Since development commenced in April 2019, more than 14 million work hours have culminated in the delivery of Rio Tinto’s 17th and most technologically advanced iron ore mine in the Pilbara. Rio estimates that development of the mine supported more than 3,000 jobs during the construction and design phase, with the operation requiring around 600 permanent roles.
Gudai-Darri features an unprecedented deployment of technology, including the use of robotics for the ore sampling laboratory, as well as for distribution of parts in the new workshop.
From autonomous trucks, trains and drills to a full digital replica of the processing plant which allows teams to monitor and respond to data collected from the plant, the same digital asset data is used to provide an interactive 3D environment for virtual reality training. These autonomous assets are monitored remotely from Rio Tinto’s operations centre 1,500 km away in Perth.
With an expected life of more than 40 years and an annual capacity of 43 million tonnes, Gudai-Darri will underpin future production of Rio Tinto’s Pilbara Blend product, the miner said. It is expected to increase iron ore production volumes and improve product mix from the Pilbara from the second half of this year. The mine is expected to reach capacity in 2023.

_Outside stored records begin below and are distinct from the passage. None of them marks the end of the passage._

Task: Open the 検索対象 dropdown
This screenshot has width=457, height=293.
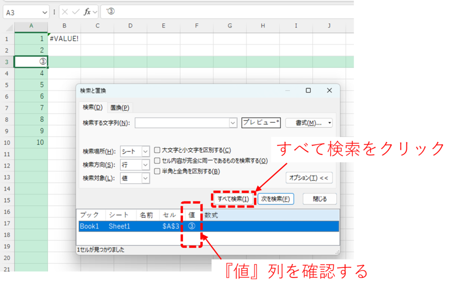Action: (x=145, y=178)
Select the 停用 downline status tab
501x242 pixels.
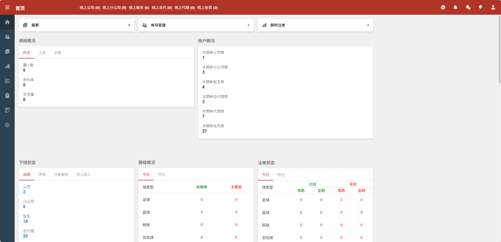click(x=42, y=174)
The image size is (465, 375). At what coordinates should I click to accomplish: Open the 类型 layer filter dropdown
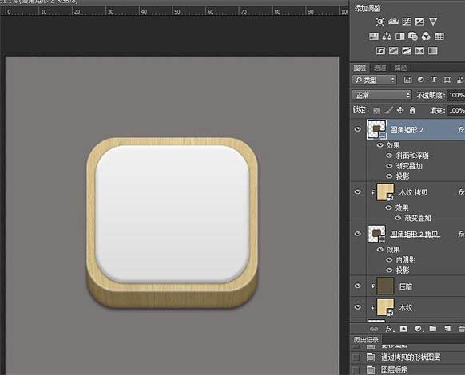(x=374, y=80)
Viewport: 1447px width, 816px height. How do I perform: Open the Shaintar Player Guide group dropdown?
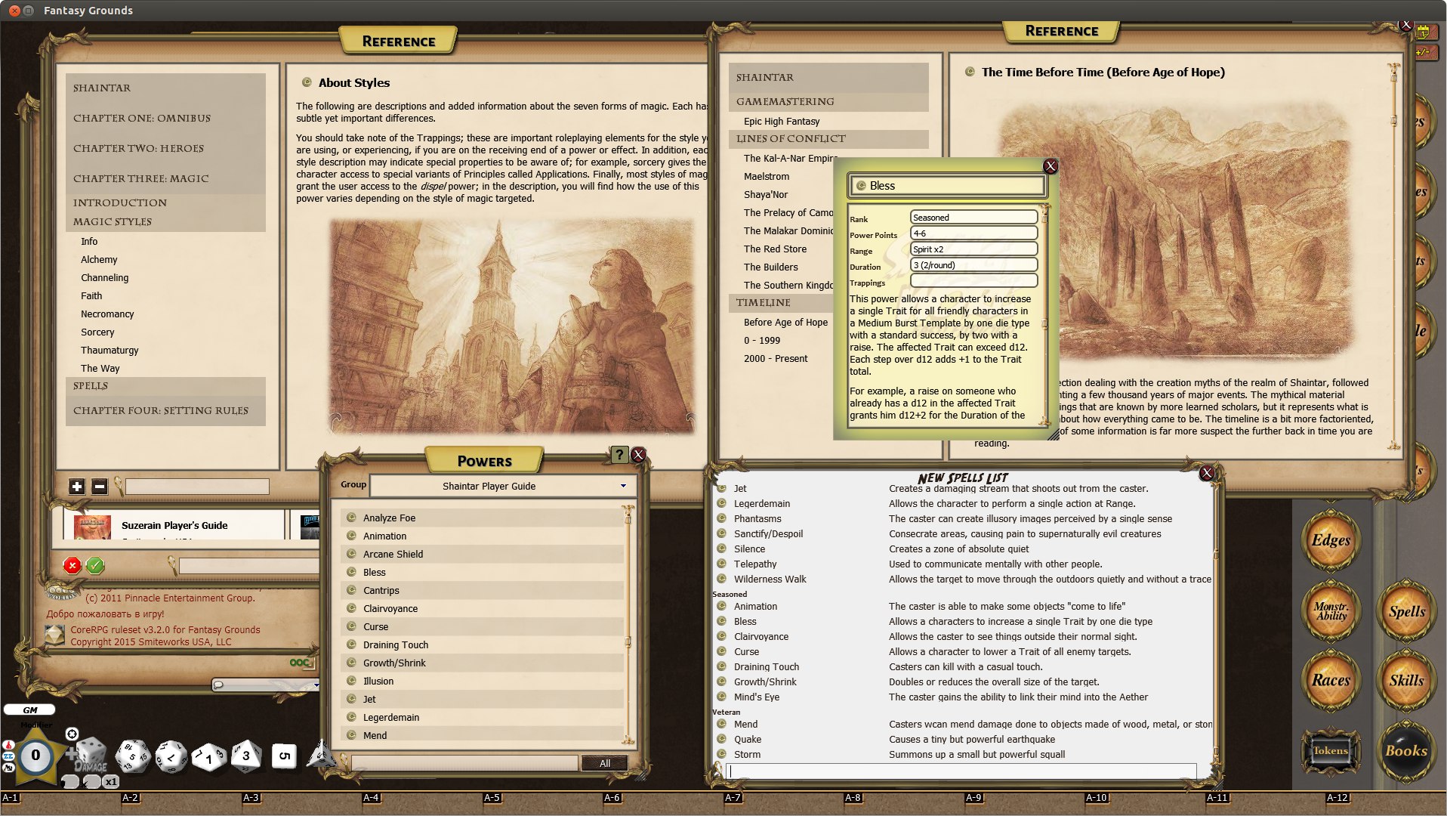point(501,486)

“Gudai-Darri represents a step-change in the deployment of automation and technology within our iron ore business and a fantastic demonstration of the talent, ingenuity and capability that exists in Western Australia, a region which is now known globally for its technical excellence and innovation,” Rio Tinto Iron ore chief executive Simon Trott said in a statement.
“Gudai-Darri’s combination of data and analytics, machine learning and automation, will make this mine safer and more productive,” Trott said. “Gudai-Darri is our first greenfield mine in the Pilbara in more than a decade and a multi-billion-dollar investment in the state of Western Australia that will operate for decades to come.”